Dataset Command Description
LinkedIn Person datasets.sh linkedin_person_profile <url> Profile data (experience, skills)
LinkedIn Company datasets.sh linkedin_company_profile <url> Company page data
LinkedIn Jobs datasets.sh linkedin_job_listings <url> Job posting details
LinkedIn Posts datasets.sh linkedin_posts <url> Post content and engagement
LinkedIn Search datasets.sh linkedin_people_search <url> <first> <last> Find people
Crunchbase datasets.sh crunchbase_company <url> Company funding, employees
ZoomInfo datasets.sh zoominfo_company_profile <url> Company profile data

Instagram

Dataset Command Description
Profiles datasets.sh instagram_profiles <url> Bio, followers, following
Posts datasets.sh instagram_posts <url> Post details, likes, captions
Reels datasets.sh instagram_reels <url> Reel data and metrics
Comments datasets.sh instagram_comments <url> Post comments

Facebook

Dataset Command Description
Posts datasets.sh facebook_posts <url> Post content and reactions
Marketplace datasets.sh facebook_marketplace_listings <url> Listing details
Reviews datasets.sh facebook_company_reviews <url> [num] Company reviews
Events datasets.sh facebook_events <url> Event details

TikTok

Dataset Command Description
Profiles datasets.sh tiktok_profiles <url> Creator profile data
Posts datasets.sh tiktok_posts <url> Video details and metrics
Shop datasets.sh tiktok_shop <url> TikTok Shop product data
Comments datasets.sh tiktok_comments <url> Video comments

YouTube

Dataset Command Description
Profiles datasets.sh youtube_profiles <url> Channel data
Videos datasets.sh youtube_videos <url> Video details and stats
Comments datasets.sh youtube_comments <url> [num] Video comments (default: 10)

Other Social

Dataset Command Description
X (Twitter) datasets.sh x_posts <url> Tweet data
Reddit datasets.sh reddit_posts <url> Post and comment data

Google Services

Dataset Command Description
Maps Reviews datasets.sh google_maps_reviews <url> [days] Business reviews (default: 3 days)
Shopping datasets.sh google_shopping <url> Product comparison data
Play Store datasets.sh google_play_store <url> App details and reviews

Other

Dataset Command Description
Apple App Store datasets.sh apple_app_store <url> iOS app data
Reuters News datasets.sh reuter_news <url> News article content
GitHub datasets.sh github_repository_file <url> Repository file data
Yahoo Finance datasets.sh yahoo_finance_business <url> Stock and company data
Zillow datasets.sh zillow_properties_listing <url> Property listing details
Booking.com datasets.sh booking_hotel_listings <url> Hotel listing data

Examples

Get LinkedIn Profile

bash
bash scripts/datasets.sh linkedin_person_profile "https://www.linkedin.com/in/satyanadella/"

Get Amazon Product

bash
bash scripts/datasets.sh amazon_product "https://www.amazon.com/dp/B09V3KXJPB"

Get Instagram Profile

bash
bash scripts/datasets.sh instagram_profiles "https://www.instagram.com/natgeo/"

Get YouTube Comments

bash
bash scripts/datasets.sh youtube_comments "https://www.youtube.com/watch?v=dQw4w9WgXcQ" 20

Search Amazon

bash
bash scripts/datasets.sh amazon_product_search "wireless headphones" "https://www.amazon.com"

Output Format

Returns structured JSON with website-specific fields.
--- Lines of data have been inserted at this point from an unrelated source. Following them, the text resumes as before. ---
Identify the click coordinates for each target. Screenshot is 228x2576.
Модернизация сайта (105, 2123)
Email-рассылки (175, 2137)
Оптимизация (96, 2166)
Example for LinkedIn profile:

json
{
  "name": "Satya Nadella",
  "headline": "Chairman and CEO at Microsoft",
  "location": "Greater Seattle Area",
  "connections": "500+",
  "experience": [...],
  "education": [...],
  "skills": [...]
}

How It Works

  1. Trigger: Sends URL to Bright Data's Web Data API
  2. Poll: Waits for data collection to complete (checks every second)
  3. Return: Outputs structured JSON when ready

The polling mechanism handles rate limits and ensures data quality by waiting for full extraction.

Advanced: Direct Fetch

For custom dataset IDs or advanced use cases:

bash
bash scripts/fetch.sh <dataset_id> '<json_input>'

Example:

bash
bash scripts/fetch.sh gd_l1viktl72bvl7bjuj0 '{"url":"https://linkedin.com/in/someone"}'

Expand your agent's capabilities with these related and highly-rated skills.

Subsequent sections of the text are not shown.